Pathophysiology of Primary Headache
Understanding the mechanism of primary headache explains not only why these syndromes occur, but why certain drugs work for certain headache types and not others. The dominant current model implicates the trigeminovascular system as the common final pathway for headache pain in both migraine and cluster headache, while tension-type headache appears to involve central sensitisation with altered pain thresholds.
In migraine, the sequence of events begins in the cortex and brainstem. In patients with aura, cortical spreading depression (CSD) — a slow wave of electrochemical neuronal depolarisation followed by prolonged suppression, propagating across the cortex at 3–5 mm/minute — generates the aura symptoms, with the specific symptom type depending on the cortical area affected (visual cortex: visual aura; somatosensory cortex: tingling/numbness). CSD also appears to activate trigeminal afferents innervating the meningeal vessels. In migraine without aura, the trigeminovascular activation likely originates in the brainstem (migraine generator regions including the locus coeruleus, dorsal raphe nucleus, and periaqueductal grey). Activation of the trigeminal sensory nerve terminals around meningeal vessels releases neuropeptides — primarily calcitonin gene-related peptide (CGRP) — causing vasodilation and neurogenic inflammation of the meningeal vessels. The pain signal is then transmitted via the trigeminal ganglion to the trigeminal nucleus caudalis (TNC) in the medullary dorsal horn, and then rostrally to the thalamus and cortex. Over repeated attacks, central sensitisation at the TNC level causes allodynia — where even non-painful stimuli (combing hair, touching skin) become painful.
In cluster headache, the episodic clustering pattern and circadian periodicity implicate the hypothalamus — specifically the posterior hypothalamus — as the generator, possibly through hypothalamic modulation of the trigeminal-autonomic reflex arc. Activation of the trigeminal system drives headache pain, while simultaneous activation of the parasympathetic outflow through the sphenopalatine ganglion produces the ipsilateral cranial autonomic features.
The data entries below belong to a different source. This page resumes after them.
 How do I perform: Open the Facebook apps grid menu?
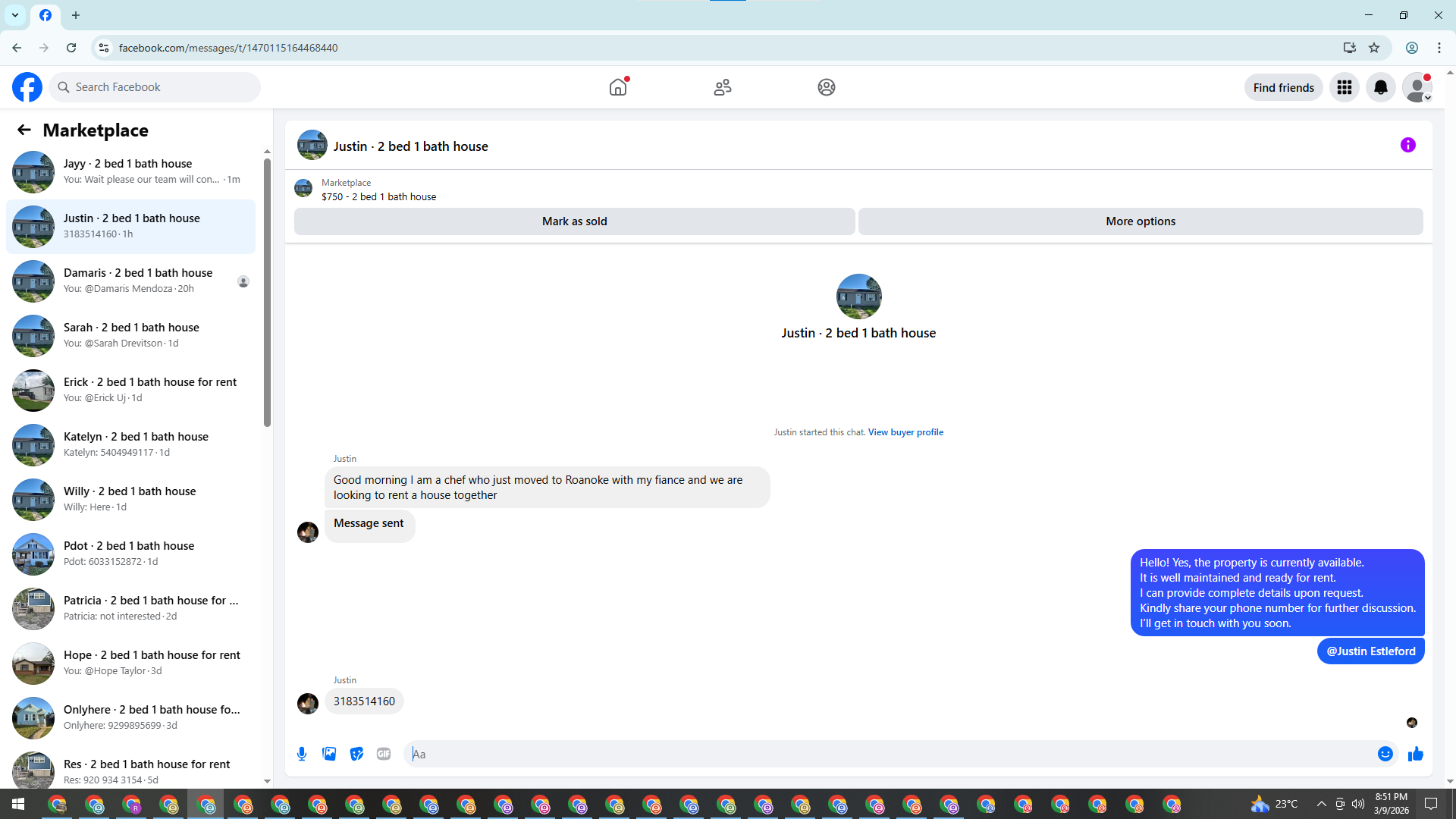(x=1344, y=87)
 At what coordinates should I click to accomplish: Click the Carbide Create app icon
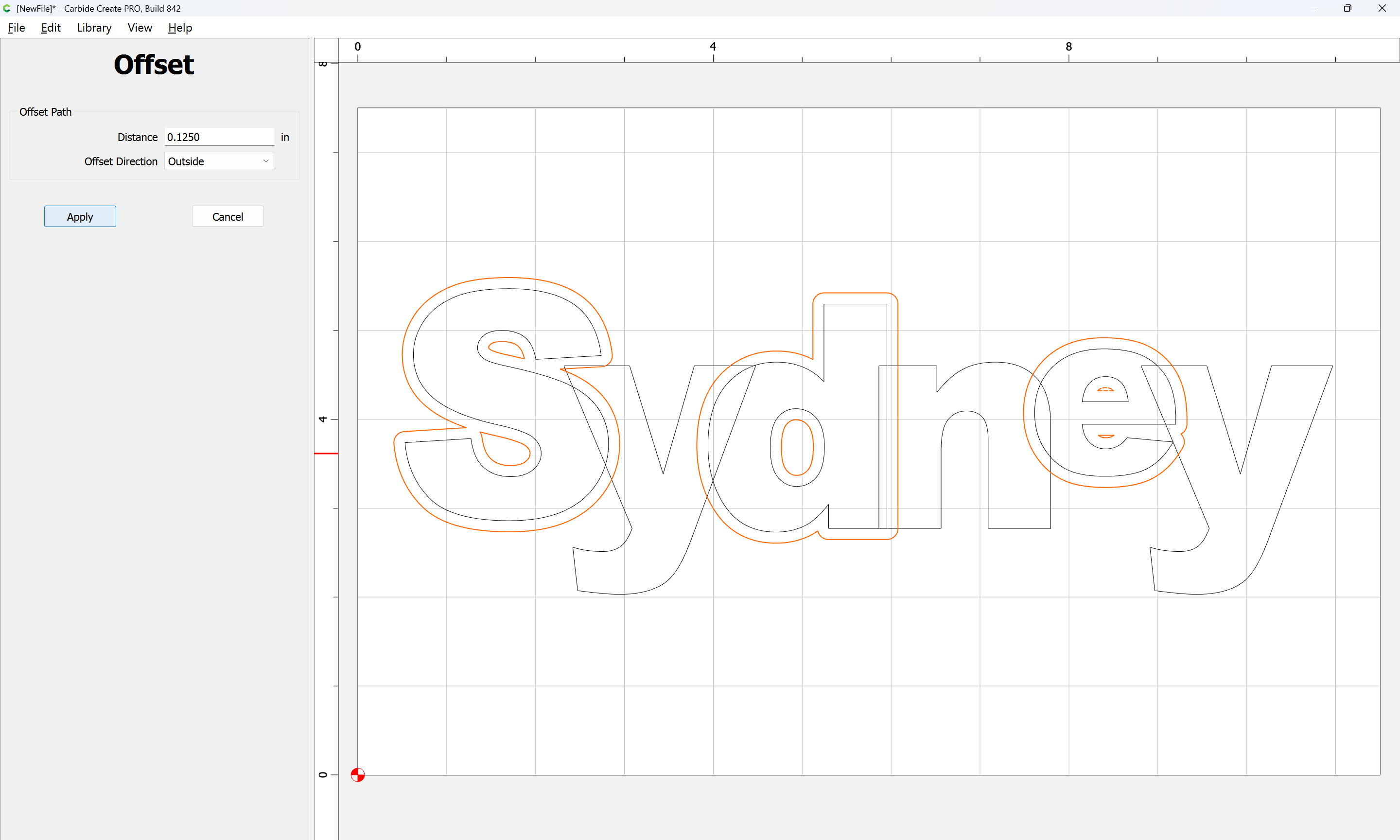click(x=7, y=8)
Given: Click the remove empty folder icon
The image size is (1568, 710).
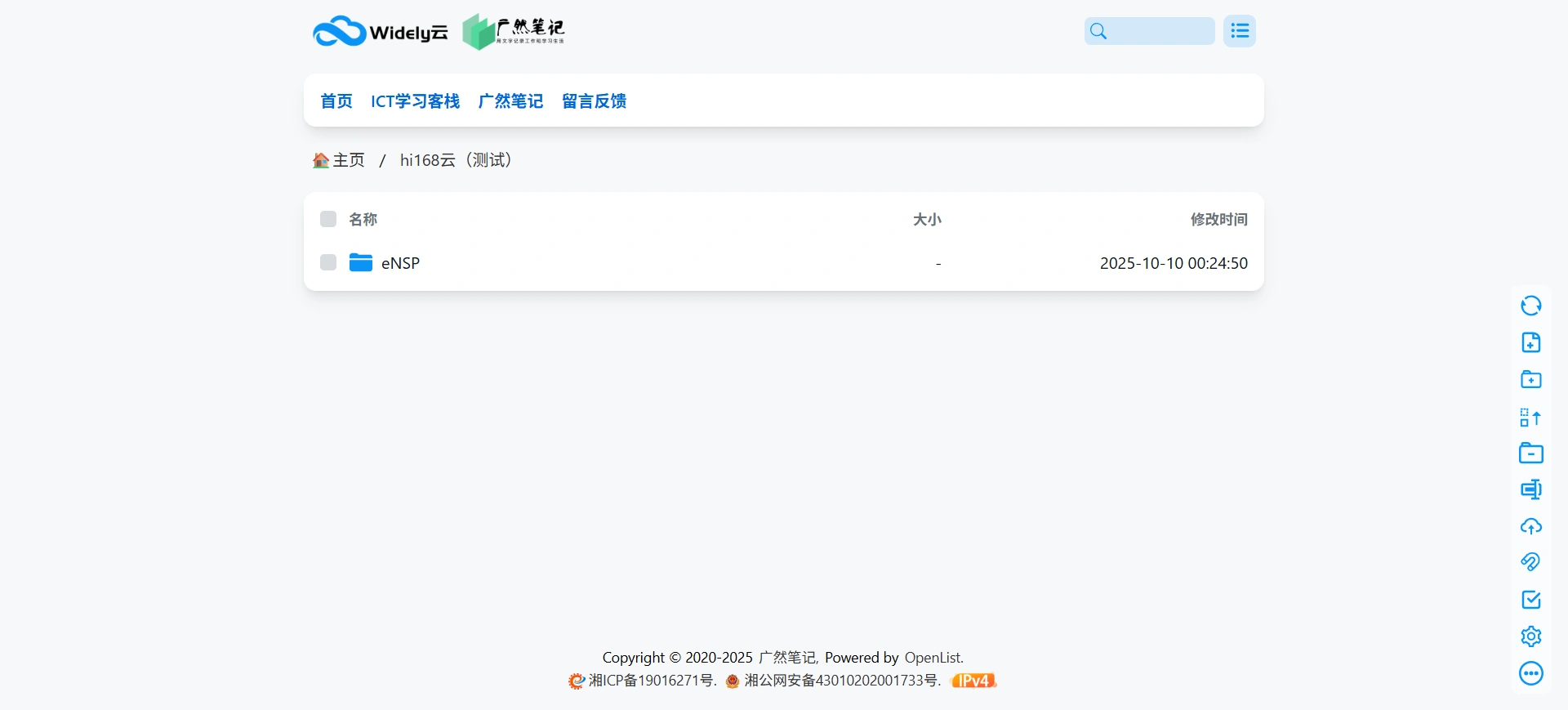Looking at the screenshot, I should (1530, 453).
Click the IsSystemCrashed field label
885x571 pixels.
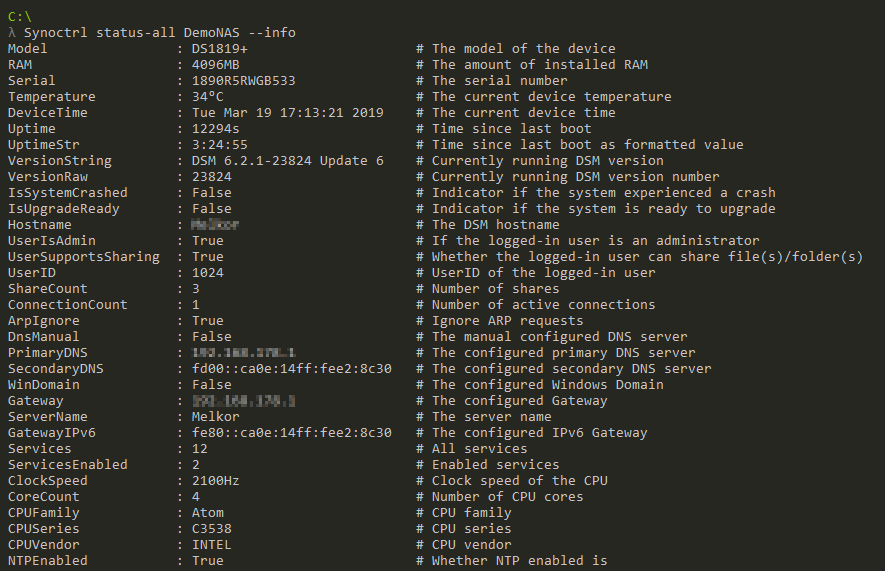pos(67,193)
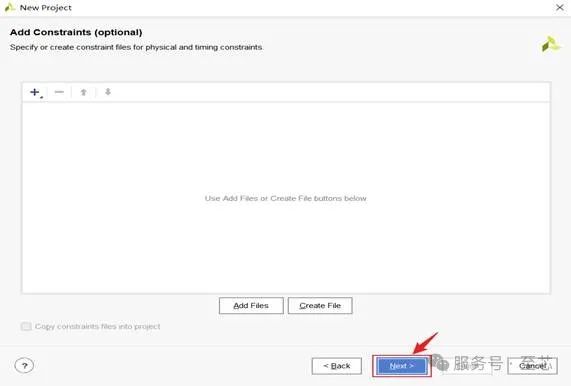Click the 'Use Add Files or Create File' hint text

click(286, 198)
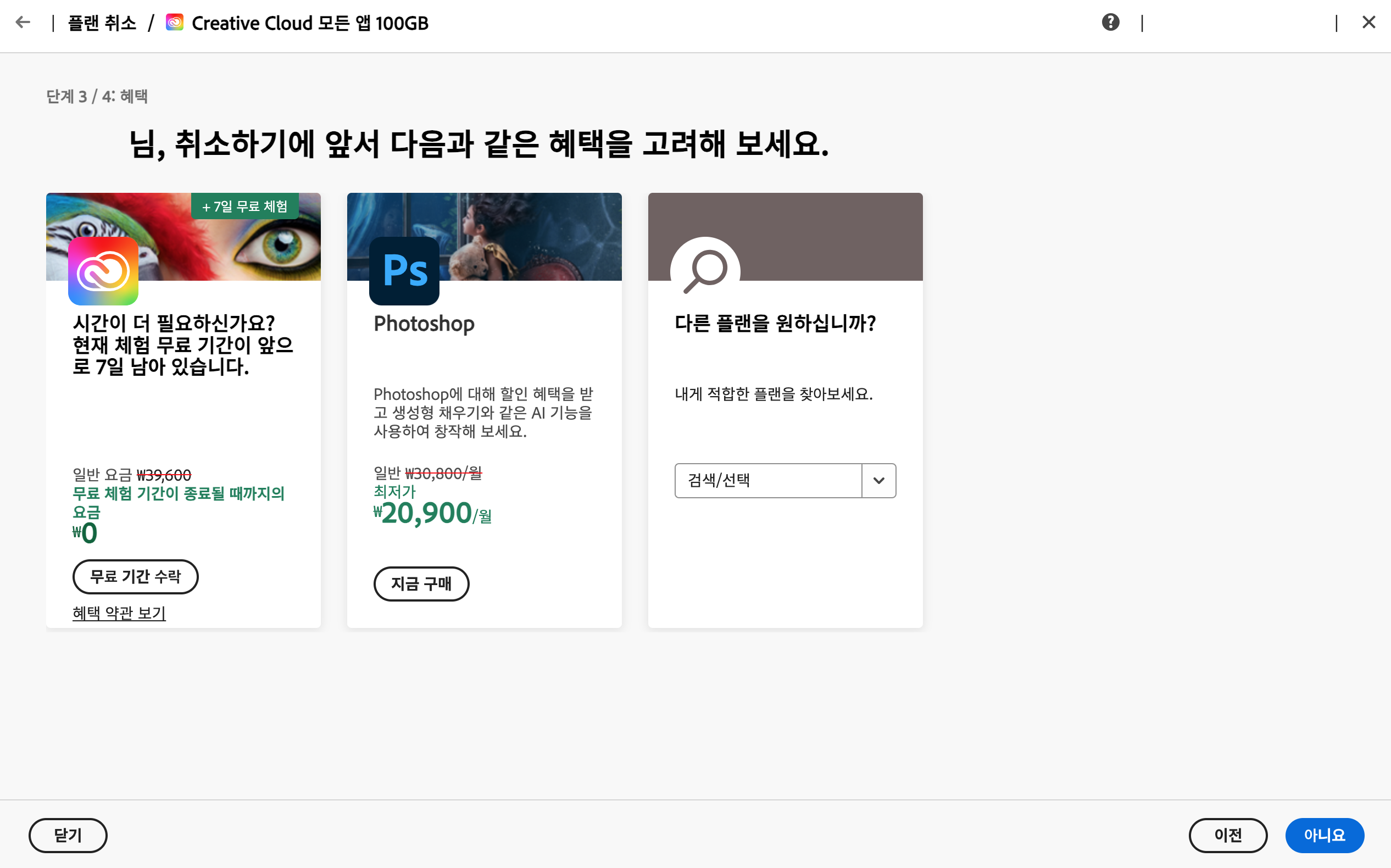Click the 검색/선택 plan search field
This screenshot has width=1391, height=868.
[767, 481]
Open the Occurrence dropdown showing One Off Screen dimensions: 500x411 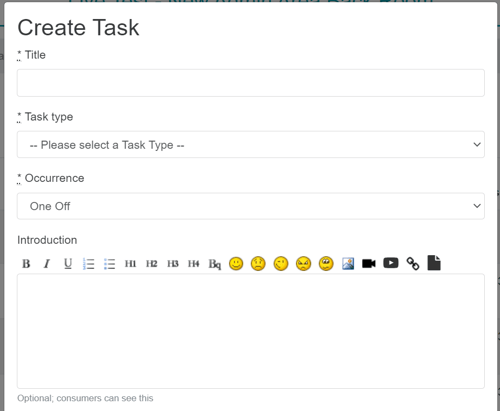pyautogui.click(x=251, y=206)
PET and fMRI studies confirm hypothalamic activation during cluster attacks; this finding distinguishes cluster headache from migraine (which activates the brainstem, not the hypothalamus).
In tension-type headache, the mechanism involves reduced pain inhibition at the level of the central nervous system, probably mediated by decreased activity of descending pain-inhibitory pathways from the brainstem. Peripheral sensitisation of pericranial myofascial tissues (scalp, neck, and temporomandibular muscles) plays a greater role in episodic TTH, while central sensitisation becomes dominant in chronic TTH. The absence of trigeminovascular activation explains why TTH lacks nausea, vomiting, photophobia, and phonophobia as cardinal features.